■ 功徳とは2003.11.26

内心謙下するこれ功
外礼を行うこれ徳

 この語は慧能大鑑禅師のお言葉です。禅師は達磨大師より六代後の祖師ですから、六祖大師とも呼ばれています。 
伝燈の祖師方はそのほとんどがそれぞれに小さな頃から神童と呼ばれていました。そうして仏教の学問を治めたのです。しかしいくら学んでも納得のいかないところに行き詰まり、禅にその解決の方法を求めました。ですから「不立文字、教外別伝」(仏教の奥義は、学問で届かない尽々微妙の教えである。だから文字では言い表せないものだ)と禅宗ではよく言いますが、その実祖師方はかなりの学問を積んでいるのです。
そうした中で六祖大師は大変異例と言えましょう。学問をする環境になかったようです。父を早くに亡くし母と二人で生活をしていました。仕事がないので、山へ行っては薪を拾い、柴にしてわずかな収入を得ていたようです。
ある時、いつものように柴を売りに町に出掛けました。家の小口にさしかかると何やら声が聞こえます。よく聞いてみるとそれは当主がお経をあげている声でした。しばらく聞いていて「応無所住而生其心」というところに到って「がらり」と悟ってしまいました。そこで六祖(まだ六祖にはなっていませんが)が当主にお経の名前を聞くと「金剛経である」と、教えてくれました。六祖大師は悟りの内容を誰かに証明して欲しいと思いましたが、なんせ山の中でしたからそのような人はいませんでした。
何年か経って、母の面倒を見て下さる人も見つかり、六祖は遙か遠くに五祖弘忍大満禅師を訪ねました。すると五祖は一言二言の会話で六祖の悟りの内容を理解し、自らの跡取りと決めたのです。全く「小説よりも奇なり」
といった話です。この後の六祖大師の生涯は更に劇的なのですが、それは割愛します。

内、心、謙下するこれ功
外、礼を行うこれ徳

 「功徳とはどういうことなんでしょうか」という質問にお答えした言葉です。つまり質問者は、お経を読んだり、僧を供養したり、寺を建てたりすることで、その見返りがあって、それが功徳なんでしょう?と、内心思っているのです。
六祖大師のお答えは日常の生活に即した実に明瞭なものでした。「その人の思い、行い、そこに功徳の原点があるんだ、いや人間としての基があるんだ。そこをないがしろにして、見せかけの善根を積んだところで何になる」と、手厳しく、一面からすれば大変優しく説かれたのです。
謙下は謙遜の意味で、自らを深く反省していくならば、自らをうち捨てていく道が自然と現れてくることを言っています。そうなると人間は礼を以て人に接していくものであるというのです。
 三十年前この語に初めて接しましたが、それ以来私は六祖大師のファンになりました。そうしてこの時思ったのです。「本を読むには須く覚者の本を読むべし」と。
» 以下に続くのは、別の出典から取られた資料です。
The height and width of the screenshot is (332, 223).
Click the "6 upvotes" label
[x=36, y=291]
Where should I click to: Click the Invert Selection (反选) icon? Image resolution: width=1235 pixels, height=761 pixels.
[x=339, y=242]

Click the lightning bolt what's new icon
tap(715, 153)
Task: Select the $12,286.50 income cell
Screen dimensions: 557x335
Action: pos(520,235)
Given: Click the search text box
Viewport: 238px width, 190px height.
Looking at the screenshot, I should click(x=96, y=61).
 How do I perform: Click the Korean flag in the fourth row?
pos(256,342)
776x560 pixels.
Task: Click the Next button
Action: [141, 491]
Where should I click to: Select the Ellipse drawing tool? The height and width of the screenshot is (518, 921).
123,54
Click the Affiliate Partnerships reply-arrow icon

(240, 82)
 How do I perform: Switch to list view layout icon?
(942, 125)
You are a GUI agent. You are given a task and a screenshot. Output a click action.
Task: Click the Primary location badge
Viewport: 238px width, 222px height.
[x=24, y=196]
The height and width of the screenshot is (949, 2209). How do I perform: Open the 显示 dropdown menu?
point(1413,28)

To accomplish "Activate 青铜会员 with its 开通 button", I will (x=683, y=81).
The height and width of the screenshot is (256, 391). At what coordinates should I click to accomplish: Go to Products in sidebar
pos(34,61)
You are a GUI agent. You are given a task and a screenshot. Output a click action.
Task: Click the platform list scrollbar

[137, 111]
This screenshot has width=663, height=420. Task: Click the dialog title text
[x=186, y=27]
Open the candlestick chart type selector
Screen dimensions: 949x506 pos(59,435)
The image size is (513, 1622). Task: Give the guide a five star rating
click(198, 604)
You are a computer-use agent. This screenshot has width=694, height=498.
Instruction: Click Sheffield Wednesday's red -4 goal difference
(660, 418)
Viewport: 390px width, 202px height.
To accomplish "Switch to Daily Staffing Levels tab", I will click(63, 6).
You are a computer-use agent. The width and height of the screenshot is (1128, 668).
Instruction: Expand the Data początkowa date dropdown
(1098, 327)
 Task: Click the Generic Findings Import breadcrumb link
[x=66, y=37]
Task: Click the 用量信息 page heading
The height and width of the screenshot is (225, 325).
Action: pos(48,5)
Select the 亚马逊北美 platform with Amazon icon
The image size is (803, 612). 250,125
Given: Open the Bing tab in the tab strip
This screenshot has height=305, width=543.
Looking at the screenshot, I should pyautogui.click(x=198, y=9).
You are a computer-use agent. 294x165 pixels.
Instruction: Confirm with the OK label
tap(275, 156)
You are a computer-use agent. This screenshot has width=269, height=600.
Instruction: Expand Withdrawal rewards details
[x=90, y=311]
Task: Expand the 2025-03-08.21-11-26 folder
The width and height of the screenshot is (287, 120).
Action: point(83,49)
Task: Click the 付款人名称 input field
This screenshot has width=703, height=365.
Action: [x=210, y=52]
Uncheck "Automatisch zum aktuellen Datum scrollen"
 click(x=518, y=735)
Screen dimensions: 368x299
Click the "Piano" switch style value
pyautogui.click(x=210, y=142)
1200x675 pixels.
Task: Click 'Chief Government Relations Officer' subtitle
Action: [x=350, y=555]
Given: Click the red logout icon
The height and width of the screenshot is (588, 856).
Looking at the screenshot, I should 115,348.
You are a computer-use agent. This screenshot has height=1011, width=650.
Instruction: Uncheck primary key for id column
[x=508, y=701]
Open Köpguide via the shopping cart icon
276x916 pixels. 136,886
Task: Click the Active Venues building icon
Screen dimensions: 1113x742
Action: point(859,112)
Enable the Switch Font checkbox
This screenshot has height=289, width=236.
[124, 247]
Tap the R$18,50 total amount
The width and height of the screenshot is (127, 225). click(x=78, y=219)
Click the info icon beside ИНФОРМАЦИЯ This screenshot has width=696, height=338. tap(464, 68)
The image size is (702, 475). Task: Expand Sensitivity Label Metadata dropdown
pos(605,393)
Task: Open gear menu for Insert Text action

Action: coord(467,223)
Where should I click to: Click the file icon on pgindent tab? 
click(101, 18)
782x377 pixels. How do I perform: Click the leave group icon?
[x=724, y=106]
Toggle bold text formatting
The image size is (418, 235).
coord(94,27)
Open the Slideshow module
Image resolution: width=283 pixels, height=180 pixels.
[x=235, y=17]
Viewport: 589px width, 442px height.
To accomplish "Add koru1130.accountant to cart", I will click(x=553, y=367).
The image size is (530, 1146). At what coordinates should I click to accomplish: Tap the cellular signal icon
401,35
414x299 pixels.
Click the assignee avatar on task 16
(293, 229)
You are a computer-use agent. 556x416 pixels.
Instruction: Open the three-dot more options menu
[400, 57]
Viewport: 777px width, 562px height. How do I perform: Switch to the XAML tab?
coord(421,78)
 ところで昨今は様々な宗教が乱立しているようです。私は詳しく調べていませんから断言はできませんが、その多くは宗教と言えるかどうかさえ疑問に感じます。なぜならその教義が自らの組織だけを死守し、他の宗教を相容れない独善的な内容だからです。いやしくも宗教というからには、人間の根本的な精神の尊さに目覚めたところから出立しなければならないでしょう。そしてその尊さは賢愚を越え、性別を超え、国を越えたものでしょう。そうであるならば、守るべき団体などはあるはずがないのです。
 内心謙下するこれ功
外礼を行うこれ徳
この六祖大師のお言葉を、現代宗教の真贋の試金石にしてみたらどうかと、私はいつも思っています。